Crimean confusion

Neat and tidy as the empire might appear in these datasets, with their cleanly-drawn lines and points, don't be deceived: it had its fair share of ragged edges, vagaries, and unkempt corners. These can be hard to discern on the pages of the atlas, but they are there.

Here is but one example.

Tavrida was the product of Empress Catherine II's ambition and vision. When she died in 1796 and her son, Paul I, took the throne, he took as much pleasure in dismantling what his mother had built as she had in building it. Almost immediately he reduced Tavrida to the status of an oblast' subsumed within the sprawling mega-province of Novorossia (New Russia). There it remained until 1801, when Alexander I succeeded his father.

Alexander restored several administrative units to their pre-1796 status. As part of that work, in September 1801 he broke Novorossia into the provinces (gubernii) of Nikolaev, Ekaterinoslav, and Tavrida. It wasn't until a year later, in October 1802 (PSZ I, no.20,449), that a decree explained exactly how the provinces would be organized. It stipulated that there would be seven districts in Tavrida. Fair enough.

Now let's have a look at the way Tavrida is presented on the atlas. (Do try the fullscreen view!)

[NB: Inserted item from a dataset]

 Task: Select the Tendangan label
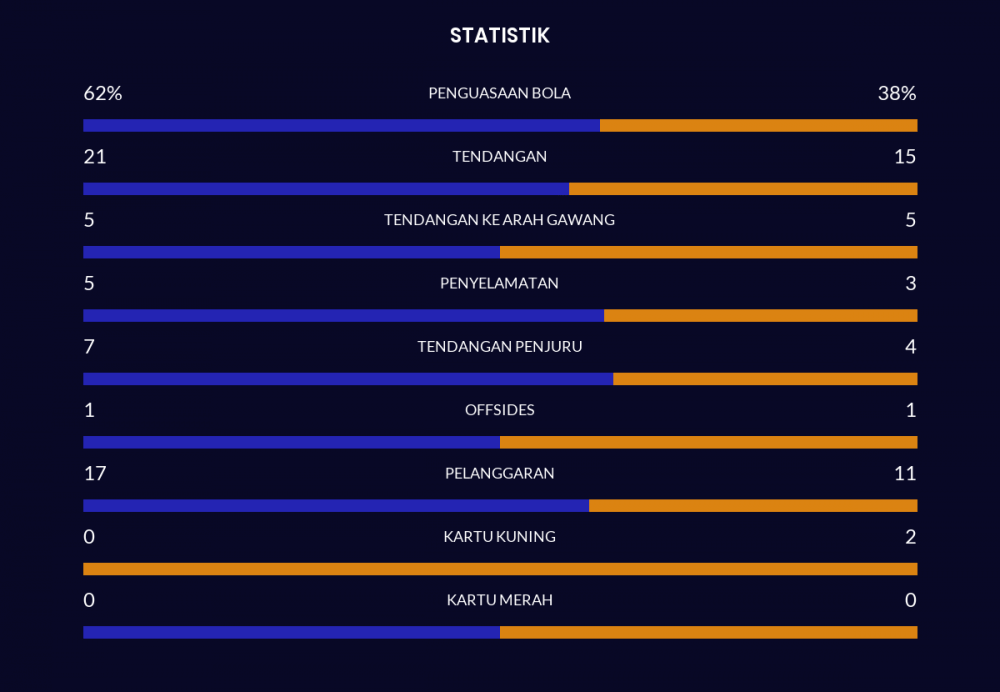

The unintentional message of the map?

40 years after annexation, Tavrida was still a work-in-progress - a place that had not yet been fully incorporated through the system of marking and naming and mapping that lent even the wild, wooly spaces of Siberia a familiar, predictable quality.

More importantly, this is not the only place in the atlas where ambiguity or error is written into the record (and therefore embedded in the spatial data of the project). These deliciously interesting idiosyncrasies are what make the material so compelling. After all, these are the cases that articulate, albeit in halting fashion, one of the most important and underappreciated aspects of imperial space: its evolving, incomplete, and even inscrutable nature.